# PROVIDED INFORMATION

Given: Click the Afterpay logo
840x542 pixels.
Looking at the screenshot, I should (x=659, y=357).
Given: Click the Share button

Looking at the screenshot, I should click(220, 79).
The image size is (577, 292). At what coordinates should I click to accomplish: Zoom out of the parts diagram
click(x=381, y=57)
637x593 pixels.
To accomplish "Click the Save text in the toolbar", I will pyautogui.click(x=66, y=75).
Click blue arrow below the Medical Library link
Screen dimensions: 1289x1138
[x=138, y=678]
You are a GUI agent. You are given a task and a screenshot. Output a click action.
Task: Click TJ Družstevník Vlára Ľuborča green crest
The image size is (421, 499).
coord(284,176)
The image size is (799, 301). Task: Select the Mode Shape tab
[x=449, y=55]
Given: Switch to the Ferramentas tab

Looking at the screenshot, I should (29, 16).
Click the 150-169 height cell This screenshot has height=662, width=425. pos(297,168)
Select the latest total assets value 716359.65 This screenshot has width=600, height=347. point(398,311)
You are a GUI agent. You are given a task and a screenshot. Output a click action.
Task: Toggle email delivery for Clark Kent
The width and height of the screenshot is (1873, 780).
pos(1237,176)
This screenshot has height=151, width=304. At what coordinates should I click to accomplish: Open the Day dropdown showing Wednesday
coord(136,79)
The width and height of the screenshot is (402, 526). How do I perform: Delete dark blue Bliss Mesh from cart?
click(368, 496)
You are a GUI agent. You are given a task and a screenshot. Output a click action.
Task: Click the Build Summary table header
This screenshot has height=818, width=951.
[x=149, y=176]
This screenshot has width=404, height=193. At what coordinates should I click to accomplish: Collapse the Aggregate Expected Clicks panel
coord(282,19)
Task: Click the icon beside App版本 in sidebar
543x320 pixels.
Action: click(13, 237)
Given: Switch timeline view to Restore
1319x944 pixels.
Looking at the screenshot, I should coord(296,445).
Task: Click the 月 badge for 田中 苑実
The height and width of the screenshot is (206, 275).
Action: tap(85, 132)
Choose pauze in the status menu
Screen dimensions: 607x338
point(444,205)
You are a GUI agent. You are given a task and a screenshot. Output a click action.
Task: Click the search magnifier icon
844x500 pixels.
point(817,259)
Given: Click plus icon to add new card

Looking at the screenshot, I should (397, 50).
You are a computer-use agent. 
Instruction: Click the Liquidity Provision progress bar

# AIM OF THE EXERCISE
Extract the lines of the preceding material that run from the line with "This screenshot has width=404, height=193." through the line with "Task: Click the 月 badge for 田中 苑実", inclusive, reproducing them exactly and adding nothing.

# WRITTEN ANSWER
This screenshot has width=404, height=193. At what coordinates should I click to accomplish: Collapse the Aggregate Expected Clicks panel
coord(282,19)
Task: Click the icon beside App版本 in sidebar
543x320 pixels.
Action: click(13, 237)
Given: Switch timeline view to Restore
1319x944 pixels.
Looking at the screenshot, I should coord(296,445).
Task: Click the 月 badge for 田中 苑実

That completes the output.